Артуро этот ответ пришелся по душе.
— Вот что, послушайте-ка старика. Все мы люди. Так уж созданы, что думаем и рассудком, и сердцем. И если перестаешь обращать внимание на сердце, рассудок тоже может подвести. И наоборот. Поговорите с Ником откровенно. Выслушайте, что скажет. Сделайте так, чтобы и он вас внимательно выслушал. Именно в подобные моменты семья может пойти вразнос — я это по собственному опыту знаю. Все трещины в отношениях, сомнения, чувство вины, невысказанные страхи… все это незаметно просачивается в нашу жизнь, чтобы когда-нибудь вылезти на поверхность. Это как старая рана, про которую думаешь, что она давно зажила и не стоит о ней даже вспоминать. Будьте настороже, вы оба. Если позволить подобным процессам начаться, их потом будет трудно остановить, а через некоторое время… даже, наверное, невозможно. Рафаэла и Фальконе, видимо, тоже мучаются подобными мыслями. Она, знаете ли, твердо намерена увидеться с ним. А Лео, по всей вероятности, очень неловко себя чувствует в связи с тем телефонным звонком.
— Ну конечно, хочет видеть! Она же его любит!
— Ну, любовь — это еще не все, — проворчал Мессина. — Джорджио тоже любил своего Алессио. Но это не сделало его хорошим отцом. Без дополнительных усилий, без труда, заботы, внимания одной только любви недостаточно. Так что насчет Лео и этой бедняжки я даже не знаю…
В глазах у Артуро стояло выражение упрека, которое Дикон уже научилась узнавать.
— Вам нужно позвонить сыну.
Старик издал сухой короткий смешок.
— Нужно. Может, он даже вспомнит, из-за чего мы все это время пребываем в состоянии войны. Я вот так этого и не понял.
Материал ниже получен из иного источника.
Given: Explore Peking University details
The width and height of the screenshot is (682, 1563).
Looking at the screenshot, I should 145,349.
К тому же, — Мессина поднял толстый, как обрубок, палец, — он теперь вполне может разделить мою участь — его выкинут на улицу. Вот тогда и поговорим — за хорошим столом с вином, за его счет, естественно. Теперь при окончательном расчете выплачивают недурственные суммы…
— Артуро…
— Нет, не надо меня подгонять. Я позвоню, обещаю вам.
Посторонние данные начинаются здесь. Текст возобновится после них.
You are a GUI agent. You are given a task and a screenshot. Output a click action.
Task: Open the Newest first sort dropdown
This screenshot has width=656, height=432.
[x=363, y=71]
Эмили наклонилась и поцеловала его в небритую щеку.
Артуро Мессина, в сущности, очень одинок, решила она. А одиночество — это такое человеческое несчастье, которое нетрудно исправить.
Отставной комиссар прокашлялся и встал, собираясь уходить.
— Будем поддерживать связь? После того как вы вернетесь в Рим?
— У нас летом свадьба. Если хотите, приезжайте.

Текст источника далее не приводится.